To illustrate this hymn of praise, Charles Coulter painted for Evans for display at the congress a literally fabulous impression of what the perfect federal capital city at Lake George would look like. The National Library has the priceless treasure of Coulter's painting. It is a surreally stimulating thing, imagining an ornate and pompous city that's an orgy of domes, steeples and pillars.
Evans must have been bewitched by Lake George during a late 19th-century visit when it was as spectacularly full as it is this very week in 2023.
At the congress, he rhapsodised that ''water is health-giving and pleasure-giving and is the most important factor in affording a grand perspective to a noble city [and] it is the object of this paper to show that Lake George will afford the loveliest waterside site the heart of man can desire''.
He offered the vision that, ''On the sloping hillsides and down to the water's edge are the palatial buildings of state and learning, while dotted among the foliage appears the villas of the residents and the spires of churches and public buildings.''
Evans sang that the lake's waters ''abound with Murray cod and other fish'' and that the lake site was so situated for a great capital city that ''it would be an easy matter to run a railway on to Kiandra and so open up the Switzerland of Australia to afford the citizens of the Commonwealth all the pleasures of the Swiss Alps".

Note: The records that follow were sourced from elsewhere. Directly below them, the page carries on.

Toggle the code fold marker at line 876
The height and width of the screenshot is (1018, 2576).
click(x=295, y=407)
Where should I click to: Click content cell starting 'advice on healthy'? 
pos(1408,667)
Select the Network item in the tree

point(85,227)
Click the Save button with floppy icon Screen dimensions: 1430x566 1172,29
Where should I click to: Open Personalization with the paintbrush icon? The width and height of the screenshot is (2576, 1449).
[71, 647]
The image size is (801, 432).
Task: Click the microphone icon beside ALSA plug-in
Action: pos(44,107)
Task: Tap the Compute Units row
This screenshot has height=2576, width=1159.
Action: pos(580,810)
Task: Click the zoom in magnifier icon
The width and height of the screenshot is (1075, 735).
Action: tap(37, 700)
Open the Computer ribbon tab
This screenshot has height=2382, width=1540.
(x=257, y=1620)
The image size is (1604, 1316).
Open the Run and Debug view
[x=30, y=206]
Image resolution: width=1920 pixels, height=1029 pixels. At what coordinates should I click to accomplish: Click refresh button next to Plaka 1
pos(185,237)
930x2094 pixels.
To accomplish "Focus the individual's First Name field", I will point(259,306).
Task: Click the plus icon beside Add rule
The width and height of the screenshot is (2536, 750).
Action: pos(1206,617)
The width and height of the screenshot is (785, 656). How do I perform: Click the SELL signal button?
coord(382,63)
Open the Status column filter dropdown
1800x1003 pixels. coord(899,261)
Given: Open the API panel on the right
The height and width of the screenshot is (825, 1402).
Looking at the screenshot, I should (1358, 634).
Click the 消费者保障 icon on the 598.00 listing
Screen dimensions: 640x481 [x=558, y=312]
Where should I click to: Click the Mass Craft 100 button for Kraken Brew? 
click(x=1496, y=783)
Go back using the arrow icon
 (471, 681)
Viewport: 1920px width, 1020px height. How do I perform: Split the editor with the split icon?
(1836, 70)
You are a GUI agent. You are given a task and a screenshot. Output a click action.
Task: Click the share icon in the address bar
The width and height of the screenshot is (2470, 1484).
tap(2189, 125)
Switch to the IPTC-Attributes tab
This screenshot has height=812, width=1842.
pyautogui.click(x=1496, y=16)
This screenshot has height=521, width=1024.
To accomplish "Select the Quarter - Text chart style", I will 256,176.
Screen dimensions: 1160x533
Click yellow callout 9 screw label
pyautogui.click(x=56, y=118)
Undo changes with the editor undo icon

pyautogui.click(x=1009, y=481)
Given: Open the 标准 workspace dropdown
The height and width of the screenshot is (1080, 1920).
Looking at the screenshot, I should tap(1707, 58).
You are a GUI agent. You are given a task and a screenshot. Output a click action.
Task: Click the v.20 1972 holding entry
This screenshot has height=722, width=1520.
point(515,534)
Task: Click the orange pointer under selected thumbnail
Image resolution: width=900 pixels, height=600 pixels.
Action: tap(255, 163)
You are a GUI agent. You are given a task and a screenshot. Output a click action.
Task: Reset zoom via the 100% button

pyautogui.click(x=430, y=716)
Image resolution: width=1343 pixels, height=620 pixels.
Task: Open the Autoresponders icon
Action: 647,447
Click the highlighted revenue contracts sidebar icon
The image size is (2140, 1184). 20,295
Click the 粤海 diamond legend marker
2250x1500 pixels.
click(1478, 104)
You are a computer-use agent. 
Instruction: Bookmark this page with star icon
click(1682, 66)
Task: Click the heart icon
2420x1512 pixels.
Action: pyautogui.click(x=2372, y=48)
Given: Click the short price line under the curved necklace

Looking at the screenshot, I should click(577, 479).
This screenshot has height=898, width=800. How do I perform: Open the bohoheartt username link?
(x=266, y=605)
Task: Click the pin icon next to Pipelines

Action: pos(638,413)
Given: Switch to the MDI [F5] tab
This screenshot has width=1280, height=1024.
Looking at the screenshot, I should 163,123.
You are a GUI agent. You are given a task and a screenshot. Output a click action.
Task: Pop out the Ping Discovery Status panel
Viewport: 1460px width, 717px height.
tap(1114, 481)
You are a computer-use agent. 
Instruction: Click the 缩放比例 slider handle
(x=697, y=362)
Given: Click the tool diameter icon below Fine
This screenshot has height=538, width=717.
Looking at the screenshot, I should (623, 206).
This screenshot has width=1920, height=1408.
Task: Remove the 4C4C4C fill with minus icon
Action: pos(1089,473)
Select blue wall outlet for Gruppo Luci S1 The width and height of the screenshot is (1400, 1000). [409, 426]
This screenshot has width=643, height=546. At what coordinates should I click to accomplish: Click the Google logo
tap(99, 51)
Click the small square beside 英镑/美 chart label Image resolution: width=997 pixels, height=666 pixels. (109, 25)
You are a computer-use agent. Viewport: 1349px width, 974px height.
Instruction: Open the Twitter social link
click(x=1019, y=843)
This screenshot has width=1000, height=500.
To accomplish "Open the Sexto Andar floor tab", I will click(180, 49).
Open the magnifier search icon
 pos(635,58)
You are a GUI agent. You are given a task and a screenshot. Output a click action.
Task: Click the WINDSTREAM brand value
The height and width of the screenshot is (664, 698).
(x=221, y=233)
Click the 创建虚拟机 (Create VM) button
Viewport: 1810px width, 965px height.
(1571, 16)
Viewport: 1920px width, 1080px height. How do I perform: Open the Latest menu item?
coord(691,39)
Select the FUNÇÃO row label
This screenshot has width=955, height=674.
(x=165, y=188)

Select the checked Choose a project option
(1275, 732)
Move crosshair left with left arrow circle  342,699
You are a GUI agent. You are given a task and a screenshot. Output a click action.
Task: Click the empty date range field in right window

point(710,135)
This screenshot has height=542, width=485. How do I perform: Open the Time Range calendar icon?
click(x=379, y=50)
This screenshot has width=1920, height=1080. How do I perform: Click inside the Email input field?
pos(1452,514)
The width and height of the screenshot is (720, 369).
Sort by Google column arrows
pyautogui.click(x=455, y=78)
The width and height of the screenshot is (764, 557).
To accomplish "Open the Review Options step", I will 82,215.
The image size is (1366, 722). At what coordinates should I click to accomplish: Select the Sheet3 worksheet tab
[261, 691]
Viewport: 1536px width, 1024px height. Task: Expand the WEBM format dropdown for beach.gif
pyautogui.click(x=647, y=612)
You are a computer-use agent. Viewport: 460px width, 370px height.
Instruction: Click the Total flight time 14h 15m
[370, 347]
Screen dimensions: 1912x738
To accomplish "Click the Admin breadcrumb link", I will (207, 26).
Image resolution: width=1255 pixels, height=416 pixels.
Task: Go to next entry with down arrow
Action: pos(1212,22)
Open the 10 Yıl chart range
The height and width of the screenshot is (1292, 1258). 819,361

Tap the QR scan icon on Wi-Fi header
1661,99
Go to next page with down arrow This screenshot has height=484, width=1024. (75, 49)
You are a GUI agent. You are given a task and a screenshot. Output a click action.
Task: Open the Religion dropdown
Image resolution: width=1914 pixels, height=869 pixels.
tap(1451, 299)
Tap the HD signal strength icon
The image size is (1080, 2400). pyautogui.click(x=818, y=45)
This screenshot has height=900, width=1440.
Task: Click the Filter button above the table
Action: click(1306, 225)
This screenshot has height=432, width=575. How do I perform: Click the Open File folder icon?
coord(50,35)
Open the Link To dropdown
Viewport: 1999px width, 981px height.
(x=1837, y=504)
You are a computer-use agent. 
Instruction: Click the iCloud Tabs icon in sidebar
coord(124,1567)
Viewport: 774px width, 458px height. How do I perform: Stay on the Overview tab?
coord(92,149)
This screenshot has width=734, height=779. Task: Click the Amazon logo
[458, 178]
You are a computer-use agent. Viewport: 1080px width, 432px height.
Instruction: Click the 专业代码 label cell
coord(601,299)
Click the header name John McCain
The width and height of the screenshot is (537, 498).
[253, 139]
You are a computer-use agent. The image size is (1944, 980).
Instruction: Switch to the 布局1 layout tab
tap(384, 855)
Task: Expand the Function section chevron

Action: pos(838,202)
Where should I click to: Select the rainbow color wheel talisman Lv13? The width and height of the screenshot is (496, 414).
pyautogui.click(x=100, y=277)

It is a dull Canberran who cannot thrill to the evangelical vividness of Evans' vision and who does not ask flight-of-fancy 'what if?' questions of what might have been. Our federal capital city might have been a kind of improved Venice, a canal-centred watery wonder of the urban world where instead of today's tyranny of the roaring motor car, there might have been a blissful regime of elegant, white-sailed yachts, of bustling electric ferries (the waterborne equivalent of light rail) and of bobbing gondolas.